Tuesday, August 28, 2007

I miss that soggy feeling

This coming Saturday is the date for the 2007 Soggy Bottom 100. I spent most of the summer swinging wildly between definitely entering this race and definitely not entering this race. Somehow, I ended up at the latter extreme. It is probably a good thing. It's still travel money I don't need to spend; vacation time that could probably be better used elsewhere.
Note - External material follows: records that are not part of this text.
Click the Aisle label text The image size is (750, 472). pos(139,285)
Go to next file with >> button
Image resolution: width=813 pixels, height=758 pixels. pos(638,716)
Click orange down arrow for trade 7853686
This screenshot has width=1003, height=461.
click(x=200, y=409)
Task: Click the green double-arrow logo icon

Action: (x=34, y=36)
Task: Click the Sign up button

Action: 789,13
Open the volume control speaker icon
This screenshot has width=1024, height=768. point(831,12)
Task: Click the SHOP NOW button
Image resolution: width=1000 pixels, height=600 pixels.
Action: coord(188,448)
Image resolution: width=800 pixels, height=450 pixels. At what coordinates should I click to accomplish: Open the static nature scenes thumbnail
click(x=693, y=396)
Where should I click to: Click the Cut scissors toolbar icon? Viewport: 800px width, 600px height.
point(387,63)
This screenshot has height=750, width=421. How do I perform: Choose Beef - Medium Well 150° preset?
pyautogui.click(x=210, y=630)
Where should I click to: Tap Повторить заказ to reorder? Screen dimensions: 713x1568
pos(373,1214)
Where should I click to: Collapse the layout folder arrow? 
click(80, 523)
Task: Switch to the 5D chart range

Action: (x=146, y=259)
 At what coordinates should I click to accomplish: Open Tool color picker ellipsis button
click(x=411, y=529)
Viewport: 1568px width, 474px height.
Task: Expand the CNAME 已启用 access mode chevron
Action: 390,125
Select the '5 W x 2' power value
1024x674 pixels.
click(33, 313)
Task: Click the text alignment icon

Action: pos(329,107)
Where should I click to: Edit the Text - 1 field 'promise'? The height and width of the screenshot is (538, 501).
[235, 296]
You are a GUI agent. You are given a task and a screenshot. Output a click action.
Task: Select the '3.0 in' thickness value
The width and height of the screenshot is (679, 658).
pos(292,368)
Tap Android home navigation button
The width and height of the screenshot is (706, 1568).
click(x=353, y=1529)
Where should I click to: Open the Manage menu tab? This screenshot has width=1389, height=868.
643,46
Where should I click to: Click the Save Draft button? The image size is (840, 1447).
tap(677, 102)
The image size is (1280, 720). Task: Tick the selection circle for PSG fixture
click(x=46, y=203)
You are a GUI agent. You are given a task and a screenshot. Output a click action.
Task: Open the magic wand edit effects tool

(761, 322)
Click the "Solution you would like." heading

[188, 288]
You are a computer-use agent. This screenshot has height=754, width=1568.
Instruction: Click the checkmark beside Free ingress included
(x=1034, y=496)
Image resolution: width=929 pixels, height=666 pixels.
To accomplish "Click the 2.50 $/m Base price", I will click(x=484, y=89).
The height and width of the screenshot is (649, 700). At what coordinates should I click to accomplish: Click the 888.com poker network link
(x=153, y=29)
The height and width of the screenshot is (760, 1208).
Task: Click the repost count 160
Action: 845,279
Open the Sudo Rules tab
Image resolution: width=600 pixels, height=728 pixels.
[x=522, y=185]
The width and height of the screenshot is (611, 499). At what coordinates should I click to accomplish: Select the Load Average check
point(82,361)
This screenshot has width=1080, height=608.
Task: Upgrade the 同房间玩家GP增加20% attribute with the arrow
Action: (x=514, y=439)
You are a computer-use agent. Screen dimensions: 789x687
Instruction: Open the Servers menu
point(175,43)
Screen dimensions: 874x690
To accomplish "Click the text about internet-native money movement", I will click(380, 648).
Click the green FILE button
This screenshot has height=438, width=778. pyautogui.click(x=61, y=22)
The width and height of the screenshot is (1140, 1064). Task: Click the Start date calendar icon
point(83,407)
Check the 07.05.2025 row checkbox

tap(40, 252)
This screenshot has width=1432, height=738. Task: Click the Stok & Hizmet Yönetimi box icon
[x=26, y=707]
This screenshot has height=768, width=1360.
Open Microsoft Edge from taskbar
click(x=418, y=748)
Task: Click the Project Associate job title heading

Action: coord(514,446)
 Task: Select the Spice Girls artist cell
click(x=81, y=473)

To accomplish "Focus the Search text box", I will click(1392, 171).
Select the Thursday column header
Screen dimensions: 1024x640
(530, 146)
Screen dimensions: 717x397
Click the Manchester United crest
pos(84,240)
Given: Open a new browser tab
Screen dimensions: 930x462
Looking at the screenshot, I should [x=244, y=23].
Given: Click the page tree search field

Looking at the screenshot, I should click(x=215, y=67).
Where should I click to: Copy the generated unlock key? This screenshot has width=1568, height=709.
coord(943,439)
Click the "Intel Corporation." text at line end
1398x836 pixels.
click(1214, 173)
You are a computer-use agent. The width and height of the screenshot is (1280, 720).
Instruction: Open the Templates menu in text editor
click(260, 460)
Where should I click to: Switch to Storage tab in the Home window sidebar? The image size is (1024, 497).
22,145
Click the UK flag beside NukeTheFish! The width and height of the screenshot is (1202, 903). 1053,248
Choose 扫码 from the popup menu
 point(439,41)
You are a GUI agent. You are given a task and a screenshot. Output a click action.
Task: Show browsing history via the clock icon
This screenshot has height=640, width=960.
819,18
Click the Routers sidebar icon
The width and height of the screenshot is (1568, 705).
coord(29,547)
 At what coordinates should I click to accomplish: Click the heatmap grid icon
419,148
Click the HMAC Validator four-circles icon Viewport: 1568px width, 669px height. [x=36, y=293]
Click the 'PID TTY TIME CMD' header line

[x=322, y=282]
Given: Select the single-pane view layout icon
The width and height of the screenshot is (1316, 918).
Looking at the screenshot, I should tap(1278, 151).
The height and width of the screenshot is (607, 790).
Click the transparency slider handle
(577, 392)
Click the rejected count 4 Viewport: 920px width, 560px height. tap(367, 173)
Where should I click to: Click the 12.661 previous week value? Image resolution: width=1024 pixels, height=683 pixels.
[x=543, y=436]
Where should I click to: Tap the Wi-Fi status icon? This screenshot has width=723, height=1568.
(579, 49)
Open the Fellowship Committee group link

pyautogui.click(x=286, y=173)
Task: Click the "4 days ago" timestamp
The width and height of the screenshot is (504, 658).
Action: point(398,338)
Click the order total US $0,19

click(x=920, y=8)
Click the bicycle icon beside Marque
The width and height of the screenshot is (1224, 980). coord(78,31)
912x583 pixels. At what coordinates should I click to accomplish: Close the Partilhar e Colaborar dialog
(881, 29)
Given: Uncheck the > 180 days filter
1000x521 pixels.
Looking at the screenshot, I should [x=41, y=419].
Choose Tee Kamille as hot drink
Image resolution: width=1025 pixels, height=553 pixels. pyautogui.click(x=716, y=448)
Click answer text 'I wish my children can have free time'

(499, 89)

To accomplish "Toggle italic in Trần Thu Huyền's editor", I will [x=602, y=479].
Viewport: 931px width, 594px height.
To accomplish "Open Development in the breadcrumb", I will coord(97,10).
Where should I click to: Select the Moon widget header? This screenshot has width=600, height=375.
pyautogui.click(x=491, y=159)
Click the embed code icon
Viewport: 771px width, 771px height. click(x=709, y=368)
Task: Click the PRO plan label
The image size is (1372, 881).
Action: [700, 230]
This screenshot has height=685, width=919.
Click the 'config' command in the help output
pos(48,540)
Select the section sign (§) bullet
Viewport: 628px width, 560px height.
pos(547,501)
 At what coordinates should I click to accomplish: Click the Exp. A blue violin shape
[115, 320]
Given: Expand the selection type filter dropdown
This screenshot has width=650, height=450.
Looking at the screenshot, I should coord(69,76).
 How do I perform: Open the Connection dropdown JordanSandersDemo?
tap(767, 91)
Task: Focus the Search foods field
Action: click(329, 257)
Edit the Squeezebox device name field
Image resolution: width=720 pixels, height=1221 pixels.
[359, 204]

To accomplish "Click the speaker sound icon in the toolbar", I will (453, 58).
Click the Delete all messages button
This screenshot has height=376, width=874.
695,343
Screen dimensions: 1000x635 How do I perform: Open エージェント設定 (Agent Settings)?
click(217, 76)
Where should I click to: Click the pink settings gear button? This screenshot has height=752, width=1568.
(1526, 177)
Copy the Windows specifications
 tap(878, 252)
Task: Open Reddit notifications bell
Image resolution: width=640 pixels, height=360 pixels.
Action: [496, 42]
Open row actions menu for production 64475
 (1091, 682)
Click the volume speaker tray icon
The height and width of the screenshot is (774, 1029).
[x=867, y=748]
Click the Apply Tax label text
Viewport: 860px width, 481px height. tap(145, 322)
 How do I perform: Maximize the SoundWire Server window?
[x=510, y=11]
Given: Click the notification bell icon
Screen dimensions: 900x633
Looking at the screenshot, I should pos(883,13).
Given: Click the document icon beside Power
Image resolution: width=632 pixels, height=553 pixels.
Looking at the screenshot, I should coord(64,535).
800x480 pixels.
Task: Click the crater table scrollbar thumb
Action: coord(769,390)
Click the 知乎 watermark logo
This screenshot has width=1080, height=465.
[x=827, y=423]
That doesn't change the fact that I'm feeling remorse right now about blowing it off ... that last big gasp for my 2007 season, now nothing more than a whimper.

From an athletic perspective, it's hard for me to think of 2007 as anything more than a small disaster: a disappointing showing at my "A" race in mid-February, followed by months and months of chronic injury and immobility that dogged me throughout my mellow, competition-free summer. It's disappointing because I felt like I had a good thing going after 2006. I even entered a 24-hour solo race before I realized they were supposed to be one of the most difficult events out there, then came within just a few minutes of making it to the overall podium (I know what you're thinking. "Really? Her?" It's true, but Anchorage never gets a huge showing for these races.) Still, for the first time in my life, I felt like I had a shot at being competitive at an athletic pursuit. It was a great feeling after years of feigning illness during the presidential fitness tests and hiding my shame as I waited to be picked last for the softball team.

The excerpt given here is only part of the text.